Шад первым выпрыгнул из-за угла постройки. Не имея щита, в любой миг ожидая получить стрелу, он по-обезьяньи согнувшись, стартовал к группе прорвавшихся, веря в то, что товарищи не отстанут от него, веря в свою звезду. На острие маленького клина ворвался в еще не сформированную в отряд, толпу. Кого-то сбил с ног, кого-то зацепил ножом зажатым в левой руке, и рубил, рубил, рубил, обагряя клинок чужой кровью. Рубил не замечая, что его люди всячески пытаются прикрыть вождя, кто щитом, кто саблей, а иногда и подставляя свое тело. Он метался волчком среди росших вокруг него трупов, спотыкаясь и наступая на них, рассеивая чужие силуэты в ночи. Стоны и крики сопровождали его путь, а рев пугал врагов спрыгнувших во внутренний двор крепости. Со стены уже никто не прыгал вниз, не поддержал погибающих товарищей. Над ухом промелькнула стрела, не причинив вреда. В шуме битвы никто не услышал стон, не заметил, как Аваз упал на оба колена, завалился на трупы половцев, смешивая свою кровь с кровью чужаков. Стрела прервала его земной путь, увела на иную стезю, стезю, где он встретится с Богом, встретиться с погибшими от рук половцев родичами.

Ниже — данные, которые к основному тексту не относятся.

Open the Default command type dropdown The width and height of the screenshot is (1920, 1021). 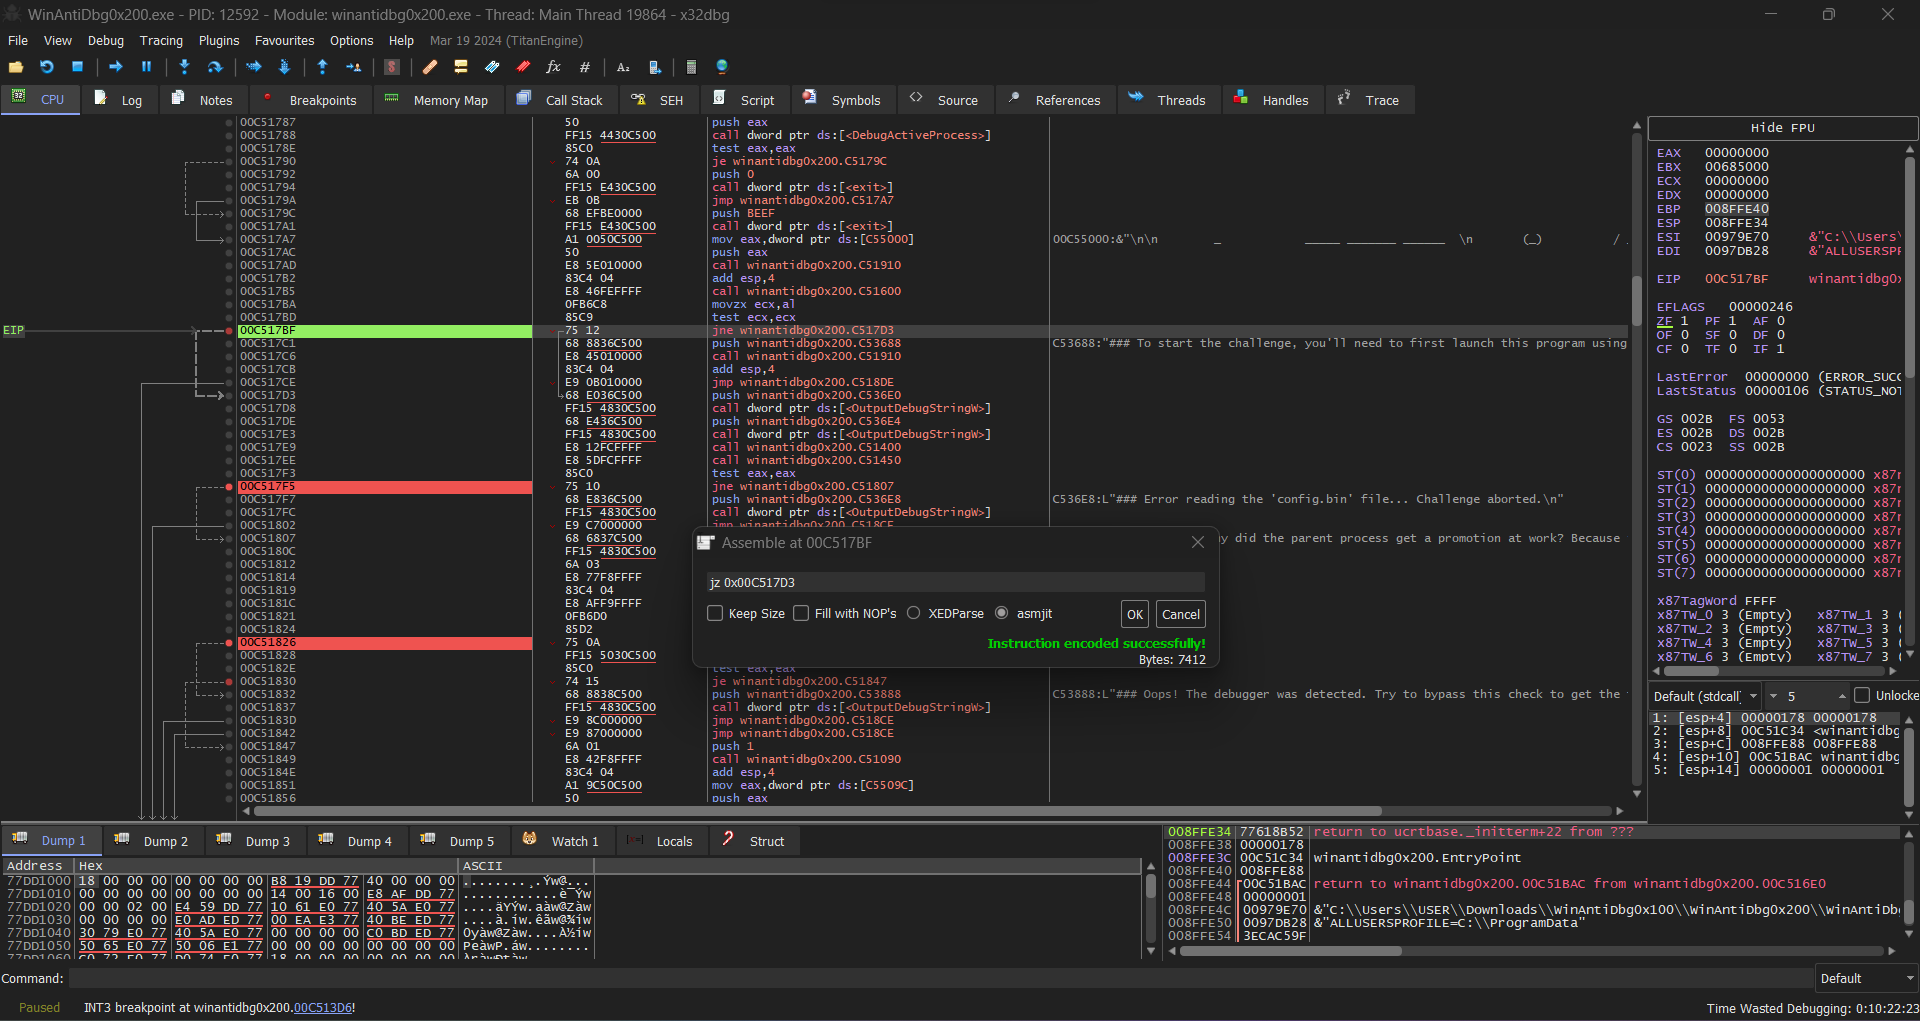[1866, 979]
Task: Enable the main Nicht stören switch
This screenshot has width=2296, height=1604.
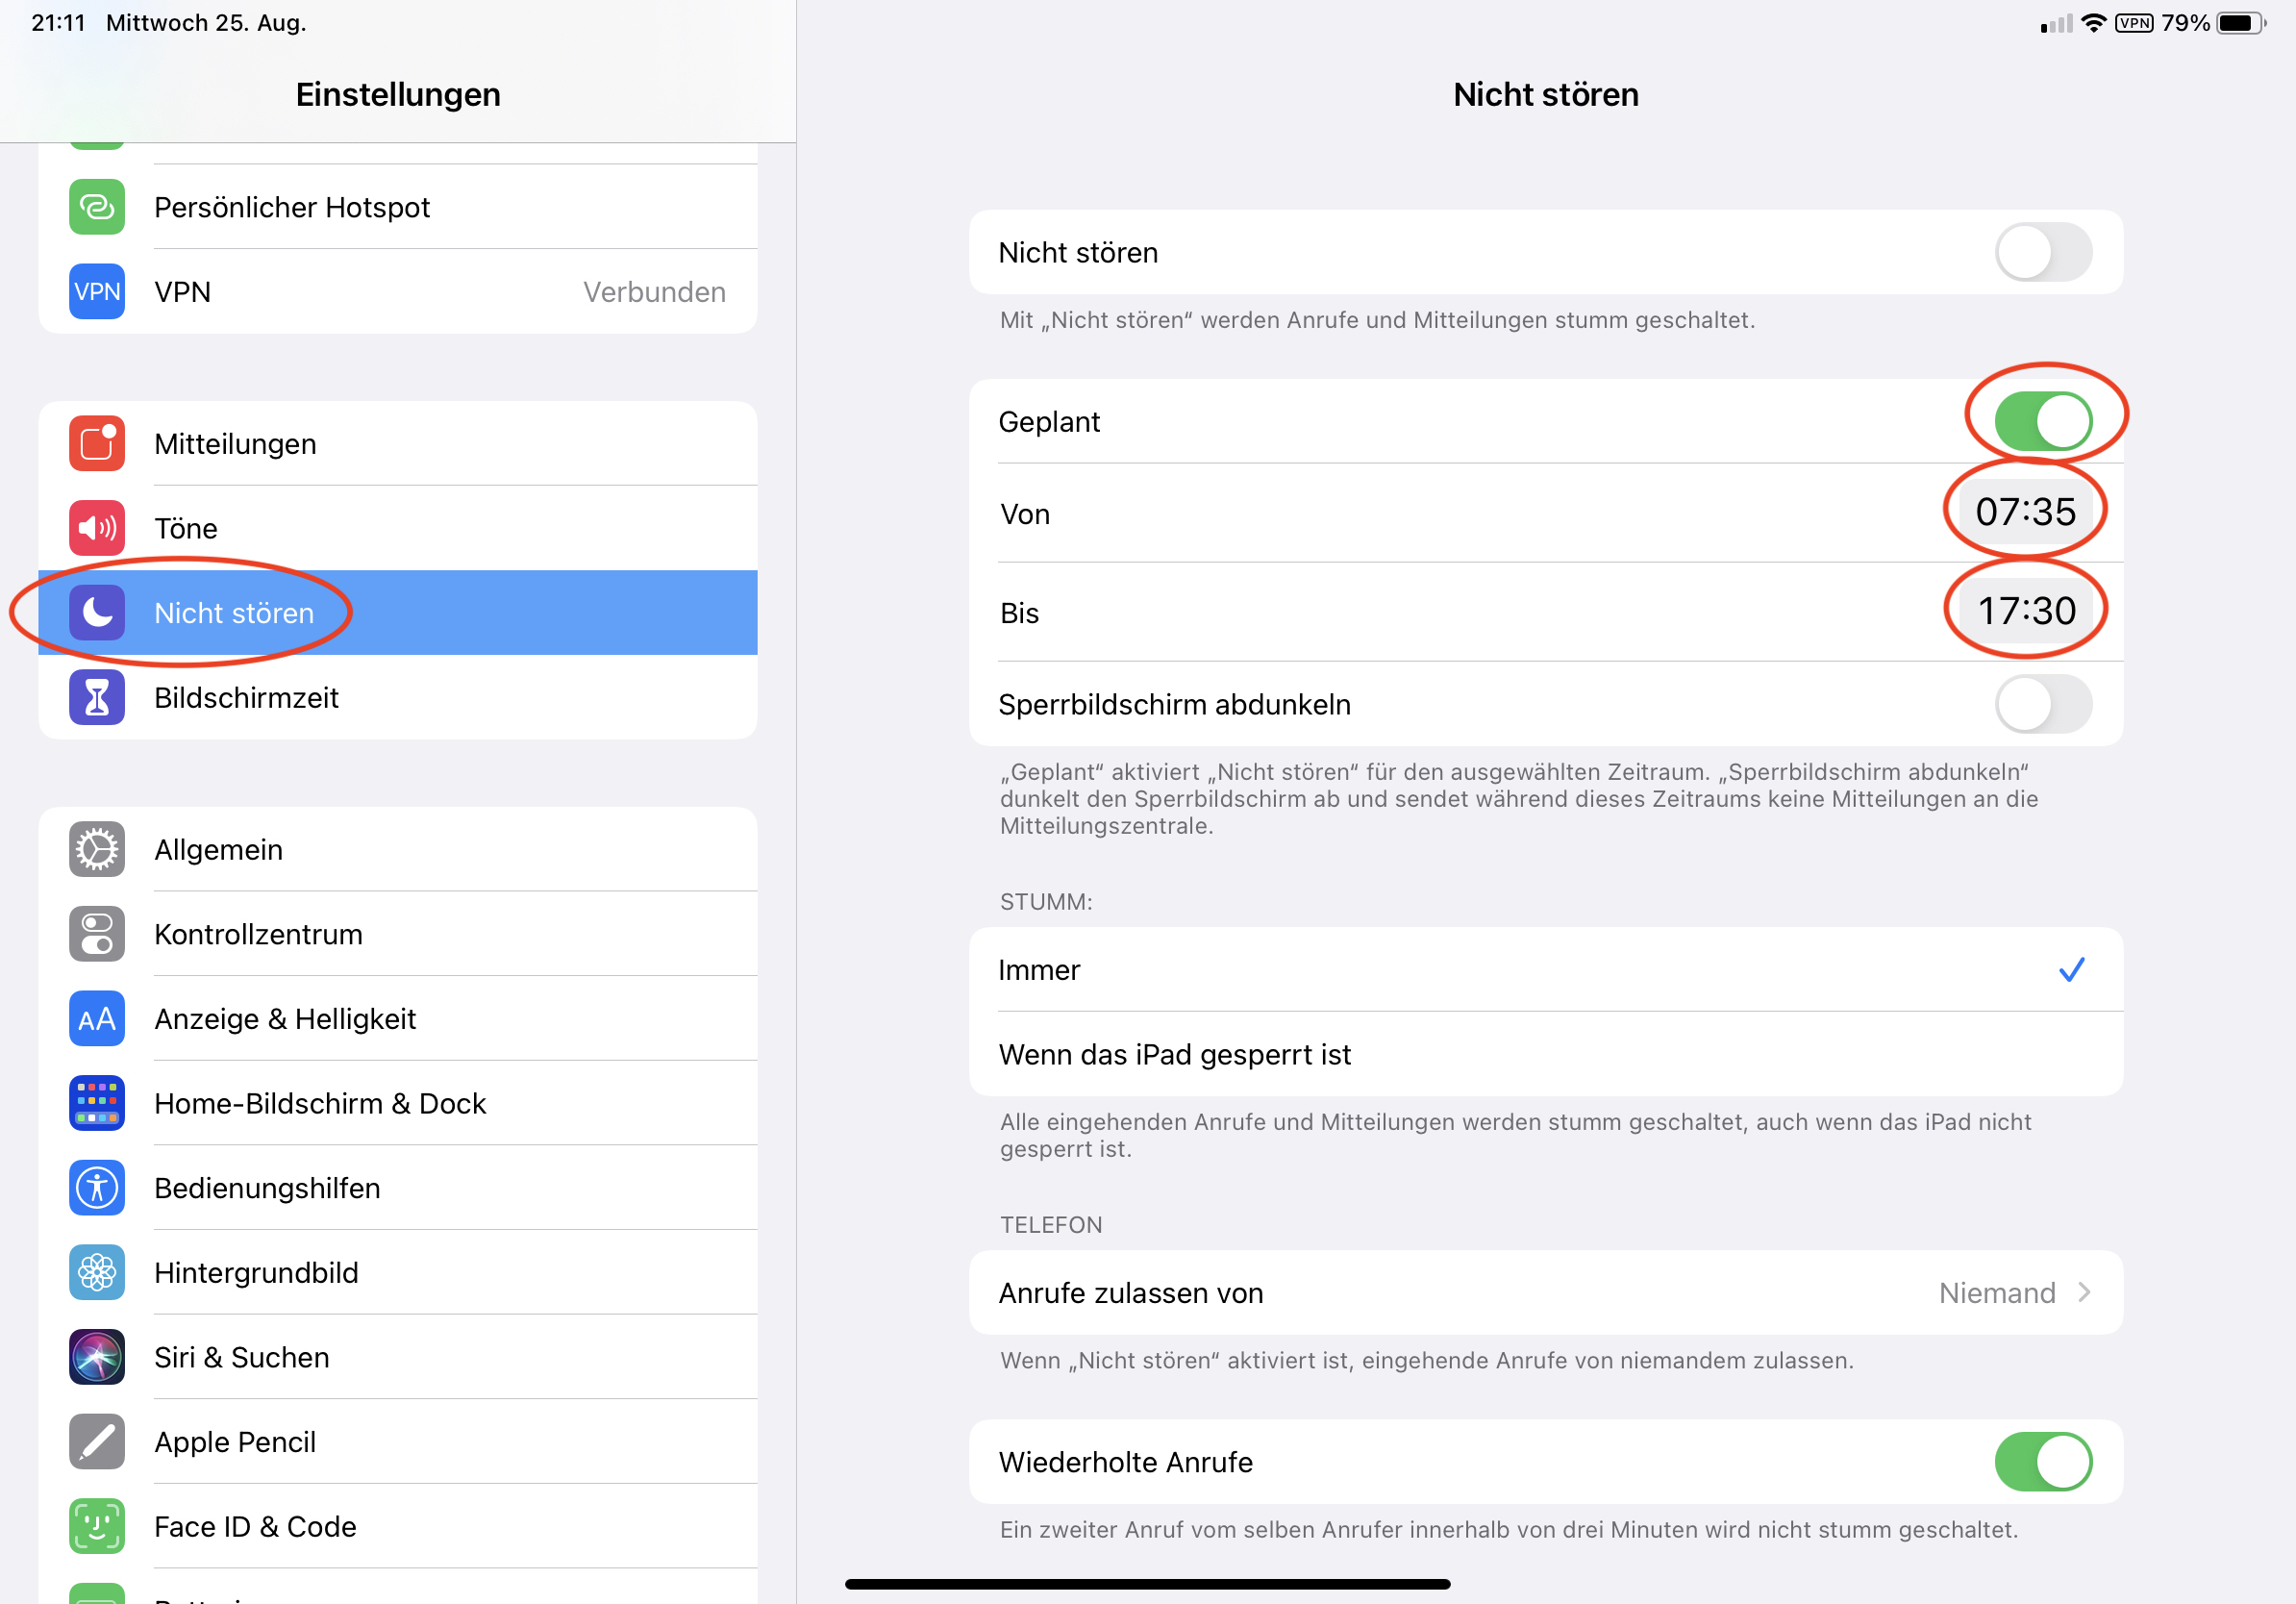Action: point(2042,253)
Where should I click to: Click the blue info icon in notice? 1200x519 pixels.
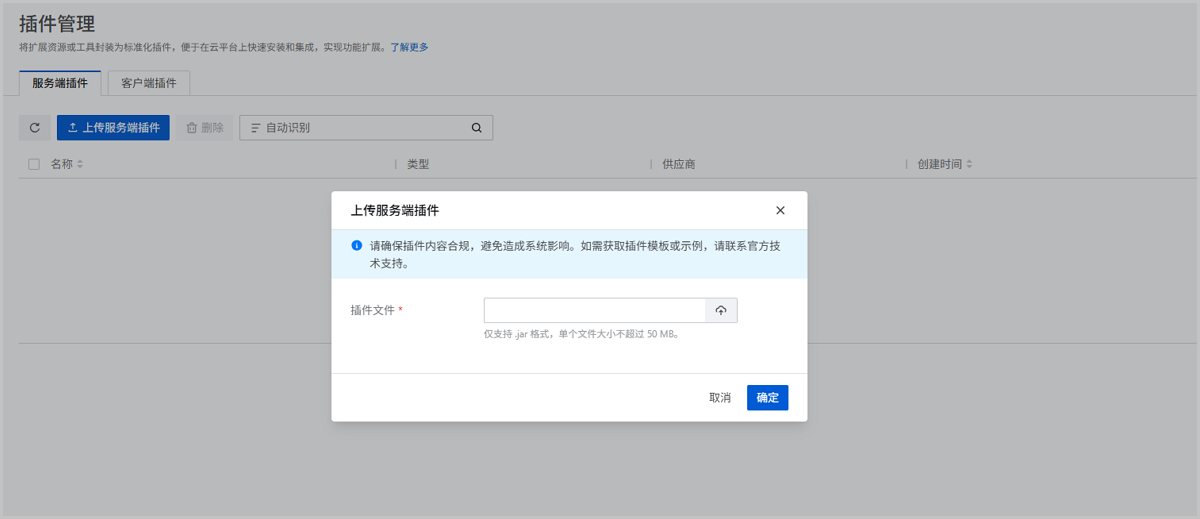coord(357,245)
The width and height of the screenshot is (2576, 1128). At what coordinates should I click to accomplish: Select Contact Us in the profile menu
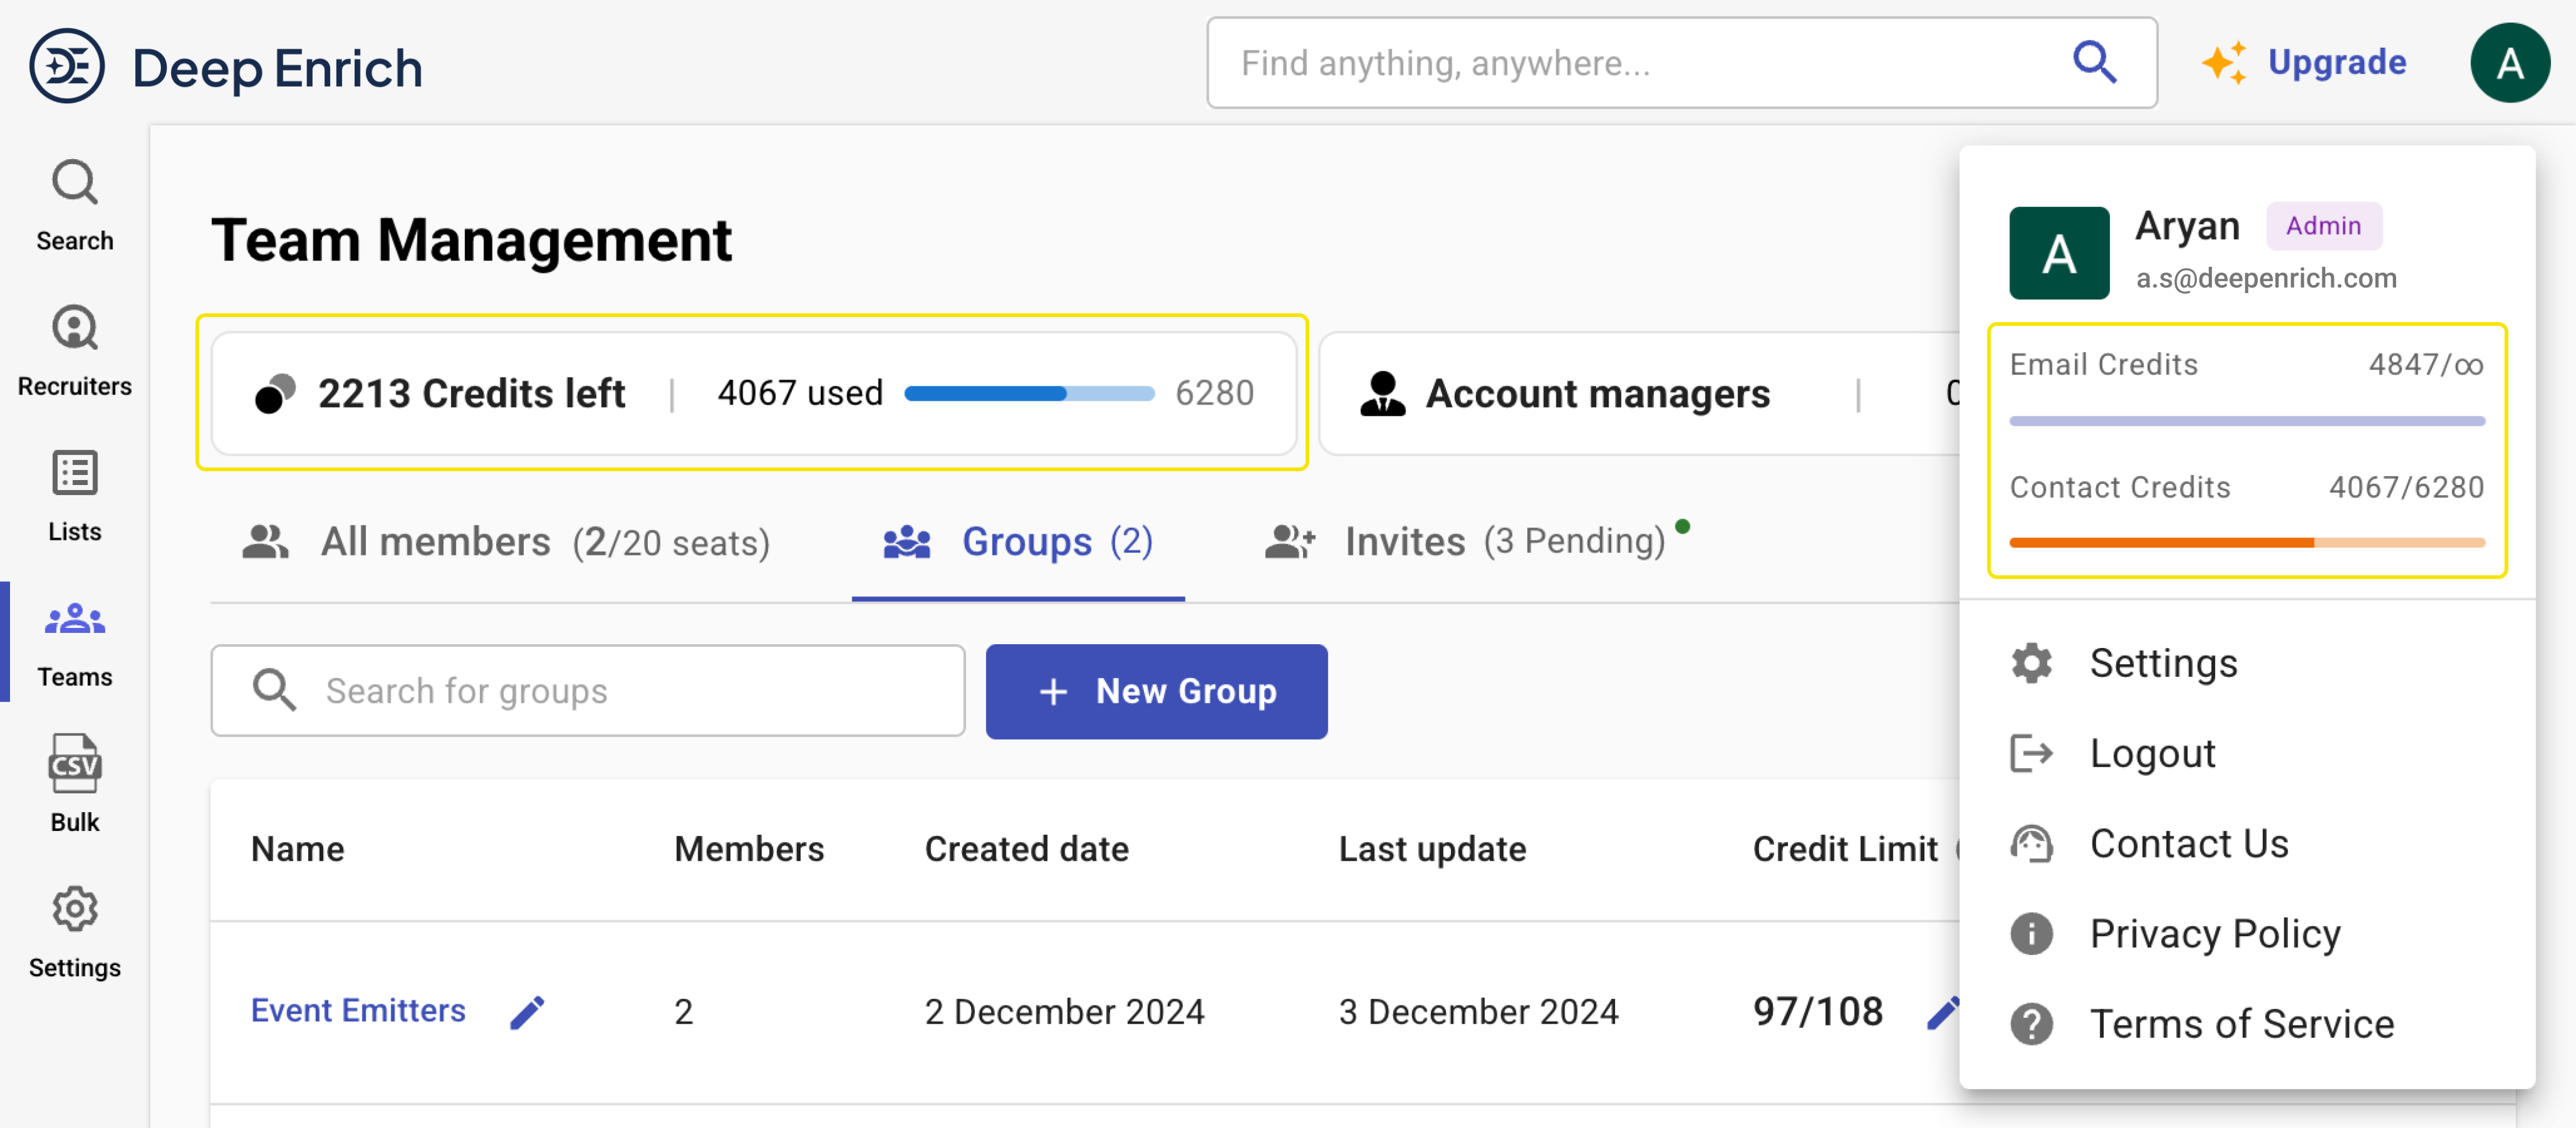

На освободившейся площадке, у стены заваленной телами, переводя сбившееся дыхание, на ногах осталось стоять только тройка хазар. Шад, весь выпачканный своей и чужой кровью, смотрел наверх, на помост примкнутый к частоколу. Скопившиеся там кочевники, так и не смогли расширить пространство, отвоеванное у славян, теперь толпились на узком пяточке, мешая друг другу, не имея возможности даже воспользоваться луком. Напирающие из задних рядов, грозились толкнуть находившихся на краю. Недовольные выкрики неслись из первого ряда кочевников.
– За мной!
– отвлекся от созерцания неуправляемой вражеской массы, княжич.
Все трое отбежали к стене конюшни. Потянули из колчана луки со стрелами, высвобождая их, наложили на тетиву по стреле, и пустили в давку помоста. Потом еще, еще, заработали как автоматы, опустошая колчаны. Целиться не пришлось, уж слишком детским было расстояние до противника и слишком тугими были сами луки. Поверженные кочевники, градом посыпались вниз, ряды живых напряглись, посунулись назад к срезу стены, расталкивая соседей, прыгали наружу, за пределы злой крепости. А тут и русичи на стенах, почувствовав слабину противника, довершили дело, сбросили оказавших сопротивление в ночь, закрыли прореху.